▶ [Text extract]

465 F.2d 1382
11 UCC Rep.Serv. 50
KLPR TV, INC., and Coronado Corporation, Appellees,
v.
VISUAL ELECTRONICS CORPORATION, Appellant.
NOARK BROADCASTING, INC., Appellee,
v.
L. J. (Jack) BEASLEY et al., Appellees.
No. 71-1514.
United States Court of Appeals,
Eighth Circuit.
Submitted April 10, 1972.
Decided Aug. 10, 1972.
C. Wayne Harris, Fort Smith, Ark., for appellant.
E. J. Ball, Fayetteville, Ark., for appellees.
Before VAN OOSTERHOUT, Senior Circuit Judge, and MEHAFFY and STEPHENSON, Circuit Judges.
VAN OOSTERHOUT, Senior Circuit Judge.
This is an appeal by Visual Electronics Corporation1 (Visual) from final judgment denying recovery of unpaid balance on a lease purchase agreement of operating equipment for a UHF-TV station against KLPR TV, Inc., (KLPR), Coronado Corporation, L. M. Beasley, Omer Thompson, Noark Broadcasting, Inc., (hereinafter referred to as Noark), and Noark Investments, Inc.
This case was tried to Judge Miller without a jury. Jurisdiction based upon diversity of citizenship and the jurisdictional amount is established.
The complex pleadings and the issues as well as much of the factual detail are set out in Judge Miller's opinion reported at 327 F.Supp. 315.
The origin of this litigation was a suit commenced by KLPR for a declaratory judgment as to its rights and liabilities arising out of the transactions here involved. All parties heretofore named were ultimately made parties to the suit. With the proper object of minimizing the confusion, the case without objection was properly tried as an action by Visual for payments due it on its counterclaim with counterclaims and asserted defenses filed by KLPR, Coronado Corporation, Beasley, Thompson, Noark and Noark Investments, Inc.

▶ [Entries provided]
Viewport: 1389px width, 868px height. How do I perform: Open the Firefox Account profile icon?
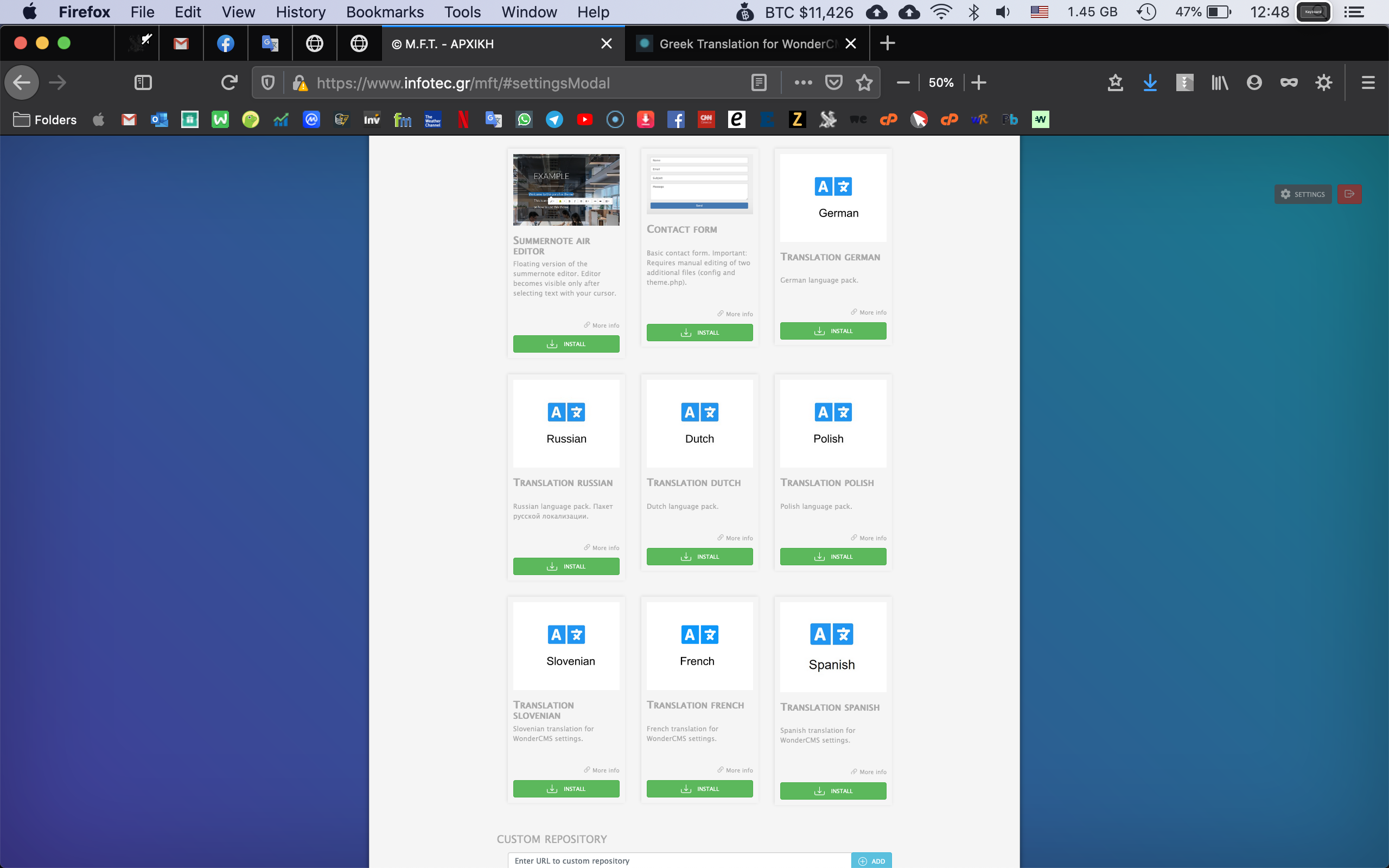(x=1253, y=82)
...
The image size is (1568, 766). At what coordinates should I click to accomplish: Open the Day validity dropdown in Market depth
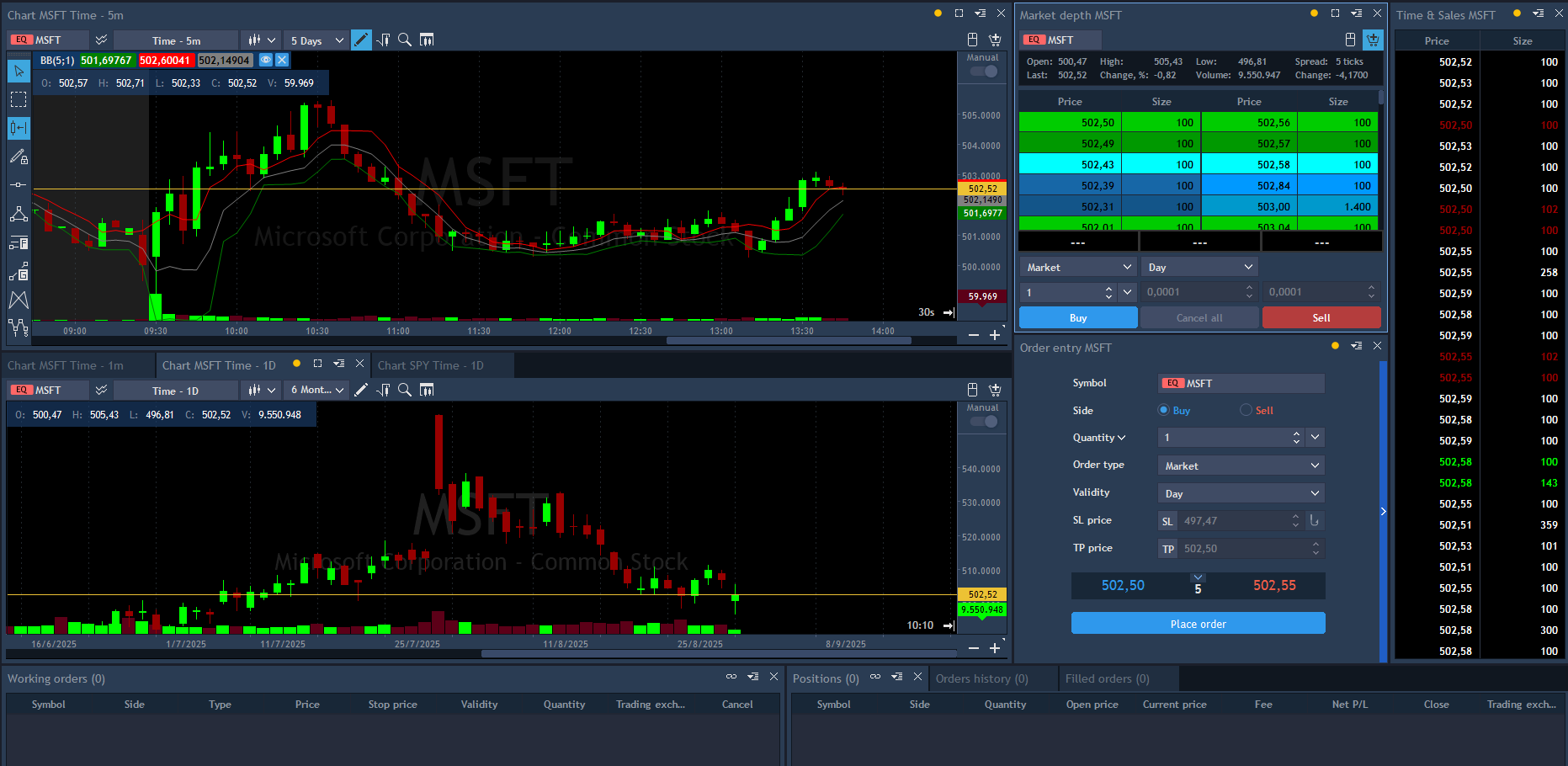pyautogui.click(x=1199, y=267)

▶ [Work to do]
a: Answer these questions using the court opinion:
(i) On what date was the case decided?
(ii) Which judge tried the case, and was a jury used?
(iii) Where is that judge's opinion reported?
b: From the court opinion, transcribe the passage starting with "Before VAN OOSTERHOUT, Senior" and going on through "327 F.Supp. 315.".

▶ [Outputs]
a:
(i) Aug. 10, 1972.
(ii) Judge Miller tried the case without a jury.
(iii) 327 F.Supp. 315.

b:
Before VAN OOSTERHOUT, Senior Circuit Judge, and MEHAFFY and STEPHENSON, Circuit Judges.
VAN OOSTERHOUT, Senior Circuit Judge.
This is an appeal by Visual Electronics Corporation1 (Visual) from final judgment denying recovery of unpaid balance on a lease purchase agreement of operating equipment for a UHF-TV station against KLPR TV, Inc., (KLPR), Coronado Corporation, L. M. Beasley, Omer Thompson, Noark Broadcasting, Inc., (hereinafter referred to as Noark), and Noark Investments, Inc.
This case was tried to Judge Miller without a jury. Jurisdiction based upon diversity of citizenship and the jurisdictional amount is established.
The complex pleadings and the issues as well as much of the factual detail are set out in Judge Miller's opinion reported at 327 F.Supp. 315.